Clinical presentation
Variable from being completely asymptomatic to severe respiratory distress. Symptoms include dyspnea, cyanosis and chest pain. Physical examination may reveal decreased breath sounds and hyper-resonance to percussion on the afflicted side with contralateral tracheal deviation. When under tension, cardiac function may be compromised.
Pathology
Air dissects from alveolar spaces into interstitial spaces of lung. The eventual migration of air to the visceral pleura culminates in rupture into the pleural cavity. It may also be accompanied by pneumomediastinum, pneumopericardium, pneumoperitoneum or subcutaneous emphysema.
Etiology
Pneumothorax in neonates commonly results from mechanical ventilation for infant respiratory distress syndrom (IRDS). The alveolar atelectasis in IRDS needs to be managed with positive airway pressure to prevent hypoxia. This often results in overinflation and rupture of the alveoli (termed pulmonary interstitial emphysema). The air leaking from the ruptured alveoli can either migrate peripherally to cause pneumothorax, or centrally to cause pneumomediastinum 4.

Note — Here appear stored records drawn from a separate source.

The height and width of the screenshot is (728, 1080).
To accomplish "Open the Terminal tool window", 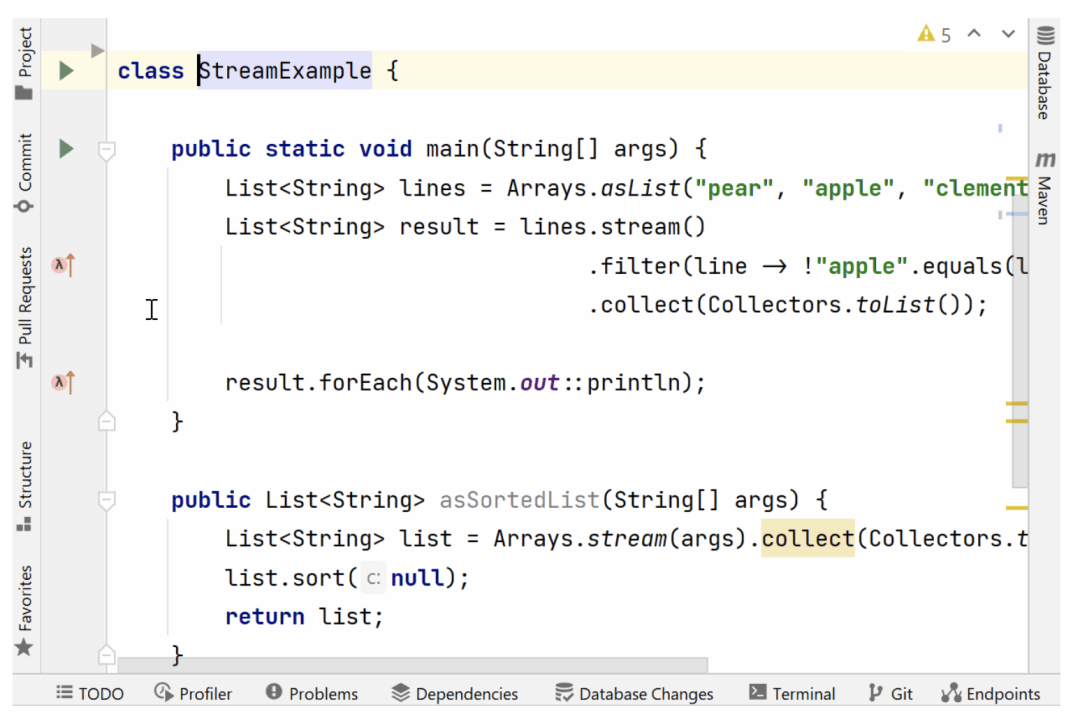I will pos(792,693).
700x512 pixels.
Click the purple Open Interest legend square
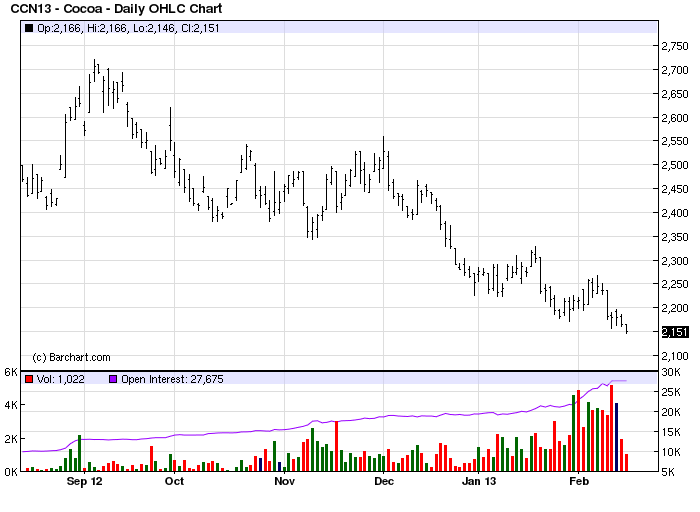pyautogui.click(x=113, y=379)
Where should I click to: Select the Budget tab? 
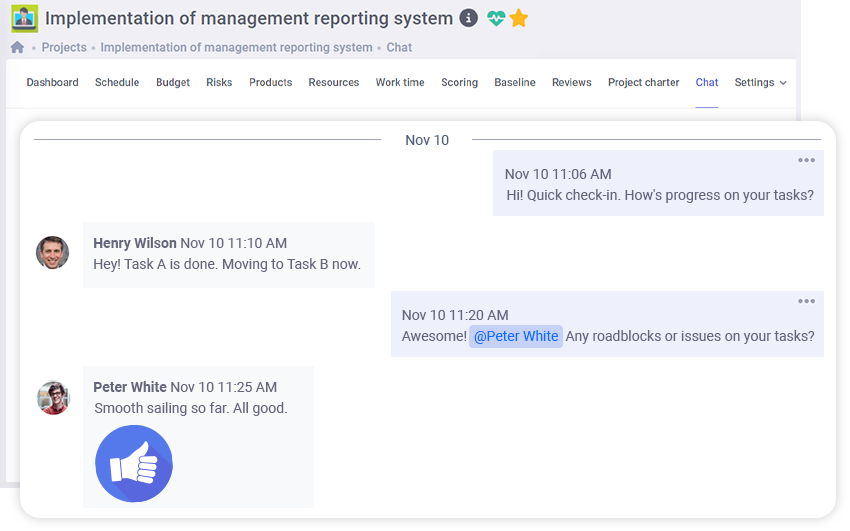(x=173, y=83)
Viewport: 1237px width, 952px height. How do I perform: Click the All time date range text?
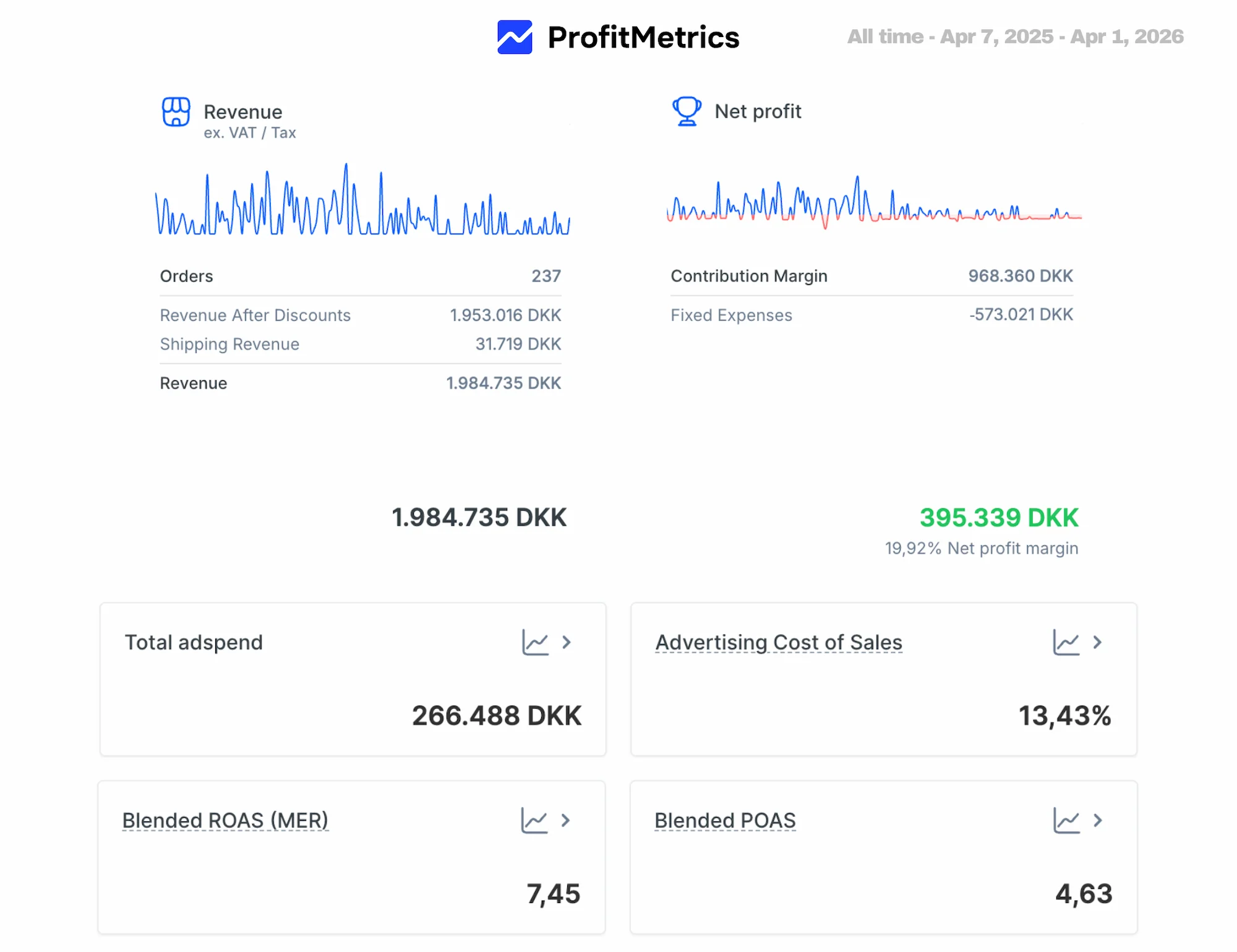tap(1015, 36)
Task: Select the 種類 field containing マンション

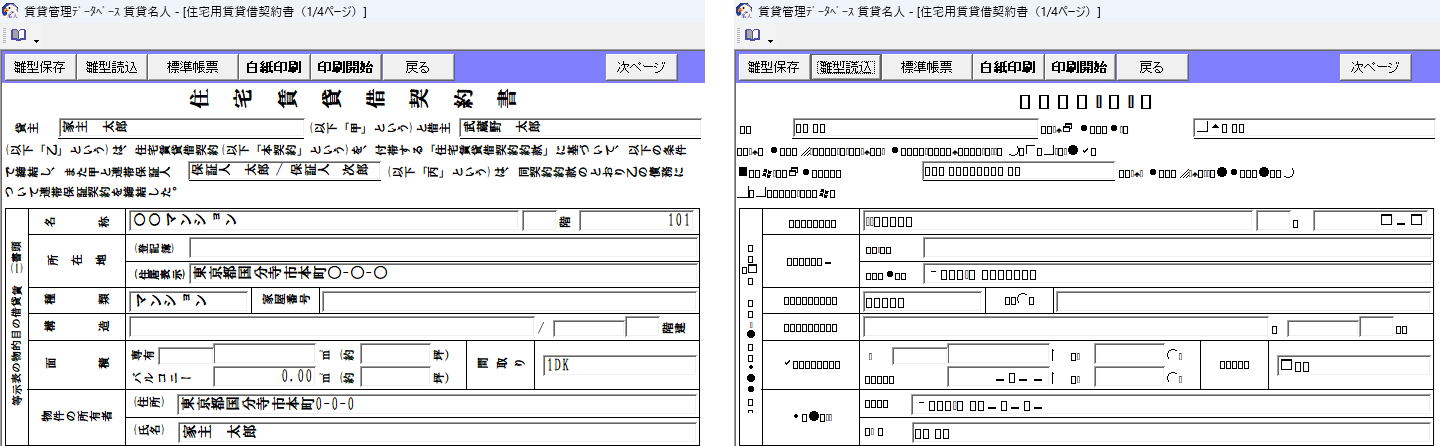Action: 188,301
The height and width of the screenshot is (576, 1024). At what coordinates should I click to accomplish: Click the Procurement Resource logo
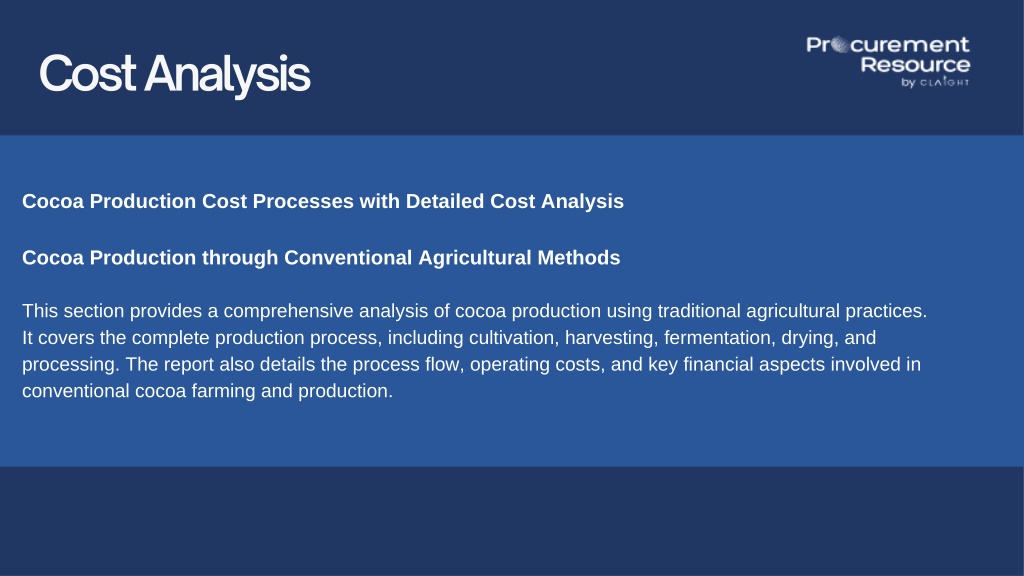[888, 62]
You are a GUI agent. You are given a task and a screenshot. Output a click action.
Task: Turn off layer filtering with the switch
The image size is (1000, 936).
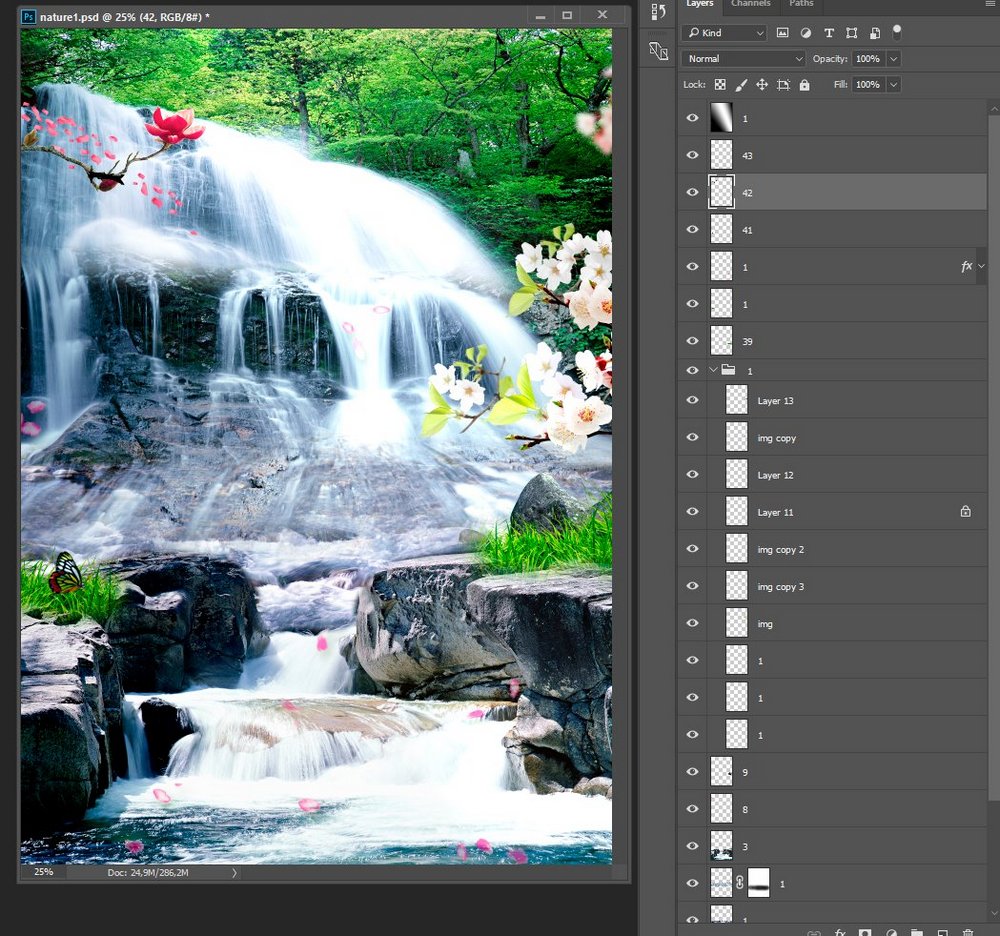pos(897,32)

It may also occur spontaneously (from coughing or vomiting), or secondary to birth trauma, underlying obstructive or restrictive lung disease and rupture of a congenital or acquired cyst ref.
Radiographic features
Plain radiograph
There are a few signs that are useful in the diagnosis of a small pneumothorax:
hyperlucent hemithorax sign in case of anterior pneumothorax
medial stripe sign and/or sharp mediastinum sign in case of medial pneumothorax
These signs can be appreciated in the supine position with additional views to confirm:
hyperlucent hemithorax sign is seen as unilateral or bilateral areas of increased lucency confirmed on cross-table lateral view; the air will be seen to accumulate anteriorly
medial stripe sign is seen as an area of increased lucency at the interface of the medial lung and the mediastinum which can be confirmed on lateral decubitus view; the air will be seen to rise and accumulate along the lateral chest wall
Treatment and prognosis
Small, asymptomatic pneumothoraces are left alone and kept under close observation. Larger or symptomatic ones require drainage. Acute tension may be relieved with needle aspiration; chest tube or pigtail drainage may be placed afterwards for complete evacuation.